Students are not the only beneficiaries to the program, which will also impact faculty and administration. Rebecca Norris, School of Aerospace and Mechanical Engineering director’s assistant and member of the Transforming Engineering Culture to Advance Inclusion and Diversity group, said she looks forward to the additional education and awareness for staff, since many people don’t even recognize they are participating in and perpetuating prejudices.
“Because aerospace and mechanical engineering faculty and staff don’t typically see overt racism or sexism, problems may not be readily apparent,” Norris said. “But there are many instances where we negatively point out differences in people and aren’t even aware we’re doing it.”
Norris explains that the School of Aerospace and Mechanical Engineering’s vision of a fully inclusive program includes students, faculty and staff from all backgrounds feeling comfortable and fully engaged in the educational process and having equal opportunities to be successful.
“One of our goals is to improve recruitment and increase retention of the best and brightest minds regardless of gender, ethnic background or sexual orientation,” Norris said. “We hope that participating in Transforming Engineering Culture to Advance Inclusion and Diversity will give us the tools to do that.”
The School of Aerospace and Mechanical Engineering team com
pleted its first workshop in Phoenix, Arizona, earlier this year.

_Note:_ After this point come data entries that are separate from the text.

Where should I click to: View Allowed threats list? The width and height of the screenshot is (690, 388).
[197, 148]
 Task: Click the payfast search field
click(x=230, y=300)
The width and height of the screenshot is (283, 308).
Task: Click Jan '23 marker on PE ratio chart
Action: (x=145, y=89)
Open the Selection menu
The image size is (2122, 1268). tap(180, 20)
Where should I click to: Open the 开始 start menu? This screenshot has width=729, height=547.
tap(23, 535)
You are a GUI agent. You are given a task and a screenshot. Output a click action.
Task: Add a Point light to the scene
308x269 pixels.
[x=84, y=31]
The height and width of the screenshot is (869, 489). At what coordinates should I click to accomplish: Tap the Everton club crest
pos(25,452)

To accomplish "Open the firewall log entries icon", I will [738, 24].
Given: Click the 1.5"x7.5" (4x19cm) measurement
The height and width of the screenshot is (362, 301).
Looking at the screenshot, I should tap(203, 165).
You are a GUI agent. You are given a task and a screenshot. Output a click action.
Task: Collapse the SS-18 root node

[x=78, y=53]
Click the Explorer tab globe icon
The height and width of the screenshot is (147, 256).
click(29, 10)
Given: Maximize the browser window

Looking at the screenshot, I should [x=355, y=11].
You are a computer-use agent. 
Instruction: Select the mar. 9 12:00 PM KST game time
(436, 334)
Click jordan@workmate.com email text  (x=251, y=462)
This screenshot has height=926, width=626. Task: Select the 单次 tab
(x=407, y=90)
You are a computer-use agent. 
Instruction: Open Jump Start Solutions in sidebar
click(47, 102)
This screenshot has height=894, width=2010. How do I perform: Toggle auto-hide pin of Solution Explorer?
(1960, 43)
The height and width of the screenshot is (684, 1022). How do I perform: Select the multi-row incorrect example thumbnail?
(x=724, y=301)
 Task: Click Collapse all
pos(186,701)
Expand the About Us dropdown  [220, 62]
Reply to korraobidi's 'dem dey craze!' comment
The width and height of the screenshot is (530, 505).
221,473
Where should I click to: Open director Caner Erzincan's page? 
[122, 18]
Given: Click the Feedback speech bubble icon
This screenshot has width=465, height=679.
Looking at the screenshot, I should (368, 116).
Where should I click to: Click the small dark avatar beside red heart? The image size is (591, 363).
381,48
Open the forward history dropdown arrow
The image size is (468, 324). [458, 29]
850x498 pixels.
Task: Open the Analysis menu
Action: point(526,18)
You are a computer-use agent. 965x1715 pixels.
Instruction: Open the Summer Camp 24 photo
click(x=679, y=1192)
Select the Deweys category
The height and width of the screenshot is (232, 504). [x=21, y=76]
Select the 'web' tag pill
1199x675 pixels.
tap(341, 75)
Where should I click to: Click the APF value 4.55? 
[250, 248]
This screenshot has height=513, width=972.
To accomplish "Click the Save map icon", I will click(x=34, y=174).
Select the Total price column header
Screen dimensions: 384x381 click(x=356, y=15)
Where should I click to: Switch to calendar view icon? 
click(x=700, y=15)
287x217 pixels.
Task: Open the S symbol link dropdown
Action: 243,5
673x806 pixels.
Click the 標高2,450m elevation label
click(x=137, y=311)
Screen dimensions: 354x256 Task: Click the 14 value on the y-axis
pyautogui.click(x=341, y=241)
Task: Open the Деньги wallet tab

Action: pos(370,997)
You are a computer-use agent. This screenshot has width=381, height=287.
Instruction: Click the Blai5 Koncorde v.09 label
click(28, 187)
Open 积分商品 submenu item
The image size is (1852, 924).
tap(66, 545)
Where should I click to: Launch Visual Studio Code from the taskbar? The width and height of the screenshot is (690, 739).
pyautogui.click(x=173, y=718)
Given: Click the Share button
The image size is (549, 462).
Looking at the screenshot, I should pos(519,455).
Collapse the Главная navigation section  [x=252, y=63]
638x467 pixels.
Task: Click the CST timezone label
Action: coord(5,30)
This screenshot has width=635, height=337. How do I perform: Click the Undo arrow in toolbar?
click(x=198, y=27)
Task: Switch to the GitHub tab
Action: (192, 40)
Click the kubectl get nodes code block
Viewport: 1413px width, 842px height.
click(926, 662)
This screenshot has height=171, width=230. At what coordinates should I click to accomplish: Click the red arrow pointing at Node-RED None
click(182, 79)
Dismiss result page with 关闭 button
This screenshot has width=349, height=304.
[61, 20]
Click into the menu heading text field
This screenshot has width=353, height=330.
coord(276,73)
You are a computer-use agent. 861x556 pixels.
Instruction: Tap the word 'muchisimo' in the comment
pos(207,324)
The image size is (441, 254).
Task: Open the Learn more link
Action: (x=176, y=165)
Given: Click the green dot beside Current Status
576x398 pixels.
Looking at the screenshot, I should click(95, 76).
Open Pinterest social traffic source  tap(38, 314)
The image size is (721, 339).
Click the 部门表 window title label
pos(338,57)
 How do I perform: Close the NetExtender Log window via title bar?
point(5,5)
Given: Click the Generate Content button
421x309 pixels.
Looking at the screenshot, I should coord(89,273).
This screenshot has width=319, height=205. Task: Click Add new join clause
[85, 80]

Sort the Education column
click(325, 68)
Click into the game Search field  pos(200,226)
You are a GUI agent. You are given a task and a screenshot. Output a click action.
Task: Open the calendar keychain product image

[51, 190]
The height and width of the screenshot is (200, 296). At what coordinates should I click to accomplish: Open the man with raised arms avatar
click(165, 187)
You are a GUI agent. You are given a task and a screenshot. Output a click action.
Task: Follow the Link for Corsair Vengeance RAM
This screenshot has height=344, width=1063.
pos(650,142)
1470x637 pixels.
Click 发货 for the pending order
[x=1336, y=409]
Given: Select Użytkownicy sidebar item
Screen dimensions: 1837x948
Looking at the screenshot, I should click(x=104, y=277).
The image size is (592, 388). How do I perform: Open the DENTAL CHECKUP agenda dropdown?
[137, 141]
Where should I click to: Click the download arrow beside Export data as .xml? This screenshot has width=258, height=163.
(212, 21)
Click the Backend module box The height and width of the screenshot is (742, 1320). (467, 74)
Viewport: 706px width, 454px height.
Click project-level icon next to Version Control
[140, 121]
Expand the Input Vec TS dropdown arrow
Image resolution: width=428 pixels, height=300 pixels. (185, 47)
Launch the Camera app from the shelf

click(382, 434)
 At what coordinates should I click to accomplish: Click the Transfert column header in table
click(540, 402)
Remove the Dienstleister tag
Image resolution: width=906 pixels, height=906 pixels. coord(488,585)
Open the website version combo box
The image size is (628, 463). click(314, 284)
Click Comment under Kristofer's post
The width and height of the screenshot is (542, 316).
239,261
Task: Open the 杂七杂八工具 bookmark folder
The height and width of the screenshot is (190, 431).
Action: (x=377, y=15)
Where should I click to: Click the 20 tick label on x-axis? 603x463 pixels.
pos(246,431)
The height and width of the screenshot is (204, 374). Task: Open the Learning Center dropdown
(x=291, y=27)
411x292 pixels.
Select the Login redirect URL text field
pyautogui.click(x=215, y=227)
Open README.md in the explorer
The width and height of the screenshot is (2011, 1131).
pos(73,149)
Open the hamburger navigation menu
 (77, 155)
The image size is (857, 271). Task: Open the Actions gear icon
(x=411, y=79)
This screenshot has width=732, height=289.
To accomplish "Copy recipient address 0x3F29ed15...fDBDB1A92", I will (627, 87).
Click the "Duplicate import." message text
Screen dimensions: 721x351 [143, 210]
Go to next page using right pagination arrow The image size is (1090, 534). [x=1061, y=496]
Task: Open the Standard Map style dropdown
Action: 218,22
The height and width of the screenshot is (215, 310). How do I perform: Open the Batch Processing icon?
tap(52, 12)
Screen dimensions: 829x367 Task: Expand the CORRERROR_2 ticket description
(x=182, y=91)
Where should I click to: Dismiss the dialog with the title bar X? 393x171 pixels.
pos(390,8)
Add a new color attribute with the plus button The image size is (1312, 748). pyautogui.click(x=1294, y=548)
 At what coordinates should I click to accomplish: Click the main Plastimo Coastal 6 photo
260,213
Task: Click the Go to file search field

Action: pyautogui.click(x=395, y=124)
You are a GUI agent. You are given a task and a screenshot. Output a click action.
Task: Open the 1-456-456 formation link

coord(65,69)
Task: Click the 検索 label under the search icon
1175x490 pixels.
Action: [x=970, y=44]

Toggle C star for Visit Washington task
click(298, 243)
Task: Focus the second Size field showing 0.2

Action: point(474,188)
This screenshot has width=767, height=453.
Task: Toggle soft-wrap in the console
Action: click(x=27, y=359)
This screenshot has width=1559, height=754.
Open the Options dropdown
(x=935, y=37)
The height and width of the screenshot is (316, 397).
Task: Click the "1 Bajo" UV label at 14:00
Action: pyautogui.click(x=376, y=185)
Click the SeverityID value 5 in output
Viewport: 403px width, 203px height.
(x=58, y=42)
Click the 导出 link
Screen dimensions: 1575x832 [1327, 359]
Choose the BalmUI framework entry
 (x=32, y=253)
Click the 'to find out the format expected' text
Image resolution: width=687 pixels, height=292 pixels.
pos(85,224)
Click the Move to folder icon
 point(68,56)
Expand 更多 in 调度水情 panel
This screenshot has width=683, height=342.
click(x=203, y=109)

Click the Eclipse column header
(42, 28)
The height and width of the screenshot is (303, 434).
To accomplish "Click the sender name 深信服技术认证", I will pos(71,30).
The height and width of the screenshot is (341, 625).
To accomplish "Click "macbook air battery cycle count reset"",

The five-person Transforming Engineering Culture to Advance Inclusion and Diversity team will attend two more workshops and participate in monthly virtual meetings with the program’s administration and other participating universities. Altan said he anticipates the School of Aerospace and Mechanical Engineering’s focus on diversity and inclusion will continue when the 18-month program is complete, and he looks forward to implementing diversity projects as models for other departments at OU.
“Participating in Transforming Engineering Culture to Advance Inclusion and Diversity and learning from other universities recognized for their own diversity and inclusion programs will expand our recruiting and teaching opportunities,” Altan said. “And when we can effectively reach and equip more talented, capable students, we respond to engineering challenges in ways that are more thoughtful, creative and ultimately, successful.”
The Gallogly College of Engineering at the University of Oklahoma challenges students to solve the world’s toughest problems through a powerful combination of education, entrepreneurship, research, and community service and student competitions. Research is focused on both basic and applied topics of societal significance, including biomedical engineering, energy, engineering education, civil infrastructure, nanotechnology and weather technology.
The programs within the college’s eight areas of study are consistently ranked in the top third of engineering programs in the United States. The college faculty has achieved research expenditures of more than $22 million and created 12 start-up companies.